Halfway into Manitoba's election, are the PCs and NDP running out of material?
The NDP is all about health care, while the PCs focus on tax cuts. But are voters still paying attention?
Nearly halfway into Manitoba's 2023 election campaign, the New Democrats and Progressive Conservatives have made it clear what they want voters to think about before they cast their ballots.
For the NDP, it's health care and very little else. Since the start of the formal campaign, the only thing party leader Wab Kinew appears to want to speak about is the state of health care. All the promises he's made — save for one involving former premier Gary Doer — have involved health.
The NDP has promised to reopen emergency wards, improve cardiac care and make it easier for international nurses to work in Manitoba, among other health-care promises.
The party appears to be banking on the notion voters are so fed up with the PC government's restructuring of health care they will vote for change on Oct. 3. It is a very simple strategy.
The PCs appear to be doing everything they can to change the channel.
Most of the Tory announcements to date have involved tax cuts and tax incentives, including promises to eliminate the payroll tax, remove the PST from restaurant meals and cut the taxation rate in half on the first $47,000 every Manitoban makes.
"It's a game that every party plays," said Royce Koop, a political studies professor at the University of Manitoba.
"The dynamic that we've seen so far is the NDP focused relentlessly on health care — the issue that's going to help them — and the Tories are focusing on new issues that aren't health care. I think we're going to see that for most of this campaign."
The problem is, this might not be sustainable for either party. After nearly two weeks of mining the same campaign territory, both the NDP and PCs run the risk of turning campaign consistency into campaign fatigue.
Diminishing returns
Some of the NDP health-care pledges, for example, have been difficult to distinguish from each other, such as separate promises — issued two days apart — to create new community clinics and help family doctors expand their practices.
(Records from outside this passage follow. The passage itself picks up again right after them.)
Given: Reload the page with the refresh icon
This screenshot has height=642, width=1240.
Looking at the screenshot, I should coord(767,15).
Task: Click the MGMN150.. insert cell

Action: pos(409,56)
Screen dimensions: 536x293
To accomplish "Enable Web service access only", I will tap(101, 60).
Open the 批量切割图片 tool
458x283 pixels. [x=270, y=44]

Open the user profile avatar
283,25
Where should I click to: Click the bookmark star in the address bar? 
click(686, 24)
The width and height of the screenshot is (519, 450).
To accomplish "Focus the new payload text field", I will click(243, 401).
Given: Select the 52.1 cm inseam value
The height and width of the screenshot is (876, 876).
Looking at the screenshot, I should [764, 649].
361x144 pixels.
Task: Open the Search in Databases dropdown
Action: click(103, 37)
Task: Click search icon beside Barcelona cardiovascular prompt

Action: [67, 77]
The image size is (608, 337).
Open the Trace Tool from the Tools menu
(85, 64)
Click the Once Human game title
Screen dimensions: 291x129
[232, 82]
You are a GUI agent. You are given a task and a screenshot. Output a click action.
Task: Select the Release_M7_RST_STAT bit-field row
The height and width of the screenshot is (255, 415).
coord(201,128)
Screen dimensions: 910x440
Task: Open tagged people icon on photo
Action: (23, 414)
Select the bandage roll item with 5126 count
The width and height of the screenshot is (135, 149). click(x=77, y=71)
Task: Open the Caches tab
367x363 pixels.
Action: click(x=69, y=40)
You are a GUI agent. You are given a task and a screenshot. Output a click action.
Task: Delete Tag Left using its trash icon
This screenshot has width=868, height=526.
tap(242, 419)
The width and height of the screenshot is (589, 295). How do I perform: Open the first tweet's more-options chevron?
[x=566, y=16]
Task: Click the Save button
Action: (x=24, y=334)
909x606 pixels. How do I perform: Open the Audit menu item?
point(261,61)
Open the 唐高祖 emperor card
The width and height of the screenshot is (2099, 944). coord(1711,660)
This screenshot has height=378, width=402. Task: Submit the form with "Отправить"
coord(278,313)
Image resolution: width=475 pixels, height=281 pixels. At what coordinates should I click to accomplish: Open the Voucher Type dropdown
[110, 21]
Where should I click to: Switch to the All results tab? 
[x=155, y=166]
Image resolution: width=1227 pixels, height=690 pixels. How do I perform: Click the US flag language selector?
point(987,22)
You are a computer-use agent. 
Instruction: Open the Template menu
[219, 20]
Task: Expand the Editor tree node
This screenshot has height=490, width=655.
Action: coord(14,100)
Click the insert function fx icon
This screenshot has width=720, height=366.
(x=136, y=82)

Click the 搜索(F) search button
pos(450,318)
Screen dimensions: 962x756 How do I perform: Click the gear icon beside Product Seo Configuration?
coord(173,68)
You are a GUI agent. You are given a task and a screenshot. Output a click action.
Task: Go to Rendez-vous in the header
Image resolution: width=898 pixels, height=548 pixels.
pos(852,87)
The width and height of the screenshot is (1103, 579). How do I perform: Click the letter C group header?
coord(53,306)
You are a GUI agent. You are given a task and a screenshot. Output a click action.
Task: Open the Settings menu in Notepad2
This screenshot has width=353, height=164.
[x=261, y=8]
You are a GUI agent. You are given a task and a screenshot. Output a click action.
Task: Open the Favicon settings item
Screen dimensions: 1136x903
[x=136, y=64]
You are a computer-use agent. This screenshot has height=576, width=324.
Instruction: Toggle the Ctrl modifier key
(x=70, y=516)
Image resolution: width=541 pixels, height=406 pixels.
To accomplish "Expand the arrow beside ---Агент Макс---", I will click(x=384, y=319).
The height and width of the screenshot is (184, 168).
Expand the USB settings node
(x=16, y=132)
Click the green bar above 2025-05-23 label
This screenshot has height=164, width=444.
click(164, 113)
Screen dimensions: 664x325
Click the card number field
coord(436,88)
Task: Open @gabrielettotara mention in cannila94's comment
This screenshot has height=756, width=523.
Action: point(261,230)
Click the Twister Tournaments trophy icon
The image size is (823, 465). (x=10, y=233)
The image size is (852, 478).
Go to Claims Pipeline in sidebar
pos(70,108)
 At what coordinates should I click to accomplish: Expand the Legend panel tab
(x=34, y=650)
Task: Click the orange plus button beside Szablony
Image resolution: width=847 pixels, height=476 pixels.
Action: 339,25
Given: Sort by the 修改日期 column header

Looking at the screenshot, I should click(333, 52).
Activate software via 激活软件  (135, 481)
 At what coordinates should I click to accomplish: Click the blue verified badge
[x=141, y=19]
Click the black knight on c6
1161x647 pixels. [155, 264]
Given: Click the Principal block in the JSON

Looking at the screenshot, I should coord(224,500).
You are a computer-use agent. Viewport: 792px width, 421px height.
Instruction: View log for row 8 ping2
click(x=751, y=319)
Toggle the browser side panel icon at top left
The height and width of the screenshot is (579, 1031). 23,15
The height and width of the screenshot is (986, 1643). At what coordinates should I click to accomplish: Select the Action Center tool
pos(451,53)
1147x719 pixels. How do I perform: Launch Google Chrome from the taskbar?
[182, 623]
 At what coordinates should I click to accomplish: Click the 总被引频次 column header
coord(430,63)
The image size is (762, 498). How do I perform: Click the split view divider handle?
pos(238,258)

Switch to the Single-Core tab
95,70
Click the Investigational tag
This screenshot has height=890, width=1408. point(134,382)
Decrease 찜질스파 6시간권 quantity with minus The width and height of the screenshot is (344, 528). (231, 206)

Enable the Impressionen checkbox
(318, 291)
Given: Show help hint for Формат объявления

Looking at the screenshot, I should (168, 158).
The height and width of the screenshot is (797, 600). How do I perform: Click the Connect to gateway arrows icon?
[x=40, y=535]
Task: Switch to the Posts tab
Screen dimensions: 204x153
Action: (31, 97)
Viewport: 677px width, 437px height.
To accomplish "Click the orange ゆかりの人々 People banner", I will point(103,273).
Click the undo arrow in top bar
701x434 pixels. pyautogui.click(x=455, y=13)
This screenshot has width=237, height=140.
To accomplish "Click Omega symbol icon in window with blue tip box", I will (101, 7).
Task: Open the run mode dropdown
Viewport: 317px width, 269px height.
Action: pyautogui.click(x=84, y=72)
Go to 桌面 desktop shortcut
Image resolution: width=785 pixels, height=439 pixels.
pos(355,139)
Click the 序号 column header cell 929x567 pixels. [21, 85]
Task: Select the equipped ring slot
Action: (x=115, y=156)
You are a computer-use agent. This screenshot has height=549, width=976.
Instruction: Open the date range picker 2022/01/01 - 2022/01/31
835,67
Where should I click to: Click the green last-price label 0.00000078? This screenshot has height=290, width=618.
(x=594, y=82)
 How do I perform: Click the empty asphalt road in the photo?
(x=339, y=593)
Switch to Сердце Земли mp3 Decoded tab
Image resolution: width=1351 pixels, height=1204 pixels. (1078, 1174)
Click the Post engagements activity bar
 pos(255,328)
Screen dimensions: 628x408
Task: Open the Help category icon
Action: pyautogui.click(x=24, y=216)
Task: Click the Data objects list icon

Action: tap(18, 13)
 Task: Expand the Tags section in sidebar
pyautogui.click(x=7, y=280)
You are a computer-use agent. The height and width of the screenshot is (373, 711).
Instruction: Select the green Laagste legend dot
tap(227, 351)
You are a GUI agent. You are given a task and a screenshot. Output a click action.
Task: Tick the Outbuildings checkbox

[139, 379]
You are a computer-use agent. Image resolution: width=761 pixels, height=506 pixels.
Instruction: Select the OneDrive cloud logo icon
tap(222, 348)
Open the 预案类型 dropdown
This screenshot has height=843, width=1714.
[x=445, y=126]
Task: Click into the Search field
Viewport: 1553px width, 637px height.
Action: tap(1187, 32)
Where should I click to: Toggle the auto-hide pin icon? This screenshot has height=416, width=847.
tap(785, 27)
Likewise, the PCs followed up big-ticket taxation pledges from the first week of the campaign with more incremental measures, such as promises to remove taxes from trees or top up the provincial film tax credit for movies that use Manitoba music for at least half their soundtracks.
The PCs also went off script in a very odd way when leader Heather Stefanson promised to grow Manitoba from 1.4 million people to two million in six years, effectively pledging to triple the annual population growth rate.
There may be a series of diminishing returns in store for both parties, Koop said.
"It does seem the Tories are energetic, but sometimes you don't know where does energetic stop and desperation begins? I think they're just, like, throwing all this stuff out there," he said.
And while health care may be important to Manitobans, the NDP, he added, are beginning to sound like a one-note opera singer.
"It's a good strategy. I know what they're doing. But how do you sustain that? How many announcements can you make? It's already pretty thin gruel."
Parallel campaign on social media
On Thursday, Kinew acknowledged the specifics of each NDP pledge may not reach every voter.
"I understand that folks aren't going to hear every single health announcement that we make," he said, while insisting the daily ritual of hammering home the same subject — health care, health care and more health care — will ensure voters are aware his party has a plan to improve it.
Stefanson, similarly, suggested her party's steady offering of tax cuts will drive home a perceived PC strength.
"These measures will leave more money in Manitobans' pockets each and every year, powering the economy and making life more affordable for Manitobans," she said during a Wednesday morning address to the Manitoba Chambers of Commerce.
There is, however, a campaign running parallel to the party platform announcements. The PCs are using social media to herald themselves as protectors of "parental rights" — whatever voters deem those rights to be — and to drive home their opposition to spending public funds to search the Prairie Green landfill for the remains of First Nations homicide victims.
Similarly, the NDP are using social media to remind voters of Stefanson's performance as Manitoba's health minister during the deadly third wave of the COVID-19 pandemic — and specifically how she responded to a question about the death of a Brandon ICU patient.
As this is the first provincial election following Meta's decision to blot out Canadian news from Facebook and Instagram, this parallel campaign clearly matters quite a bit.
Mainstream media coverage of election campaign promises still matters, but nowhere near as much as it did in the days when a morning newspaper headline or 6 p.m. TV news lead was the only things campaign managers cared about.
The days when mainstream media coverage drove the fate of elections ended in 2016, when Donald Trump won the U.S. presidency with the help of a sophisticated social media campaign that was unprecedented in its use of psychometric data.
The mantra during elections is campaigns matter. The question in the coming weeks will be which campaign: the one you hear about through so-called legacy media or the one being waged in a more unfiltered manner on socials.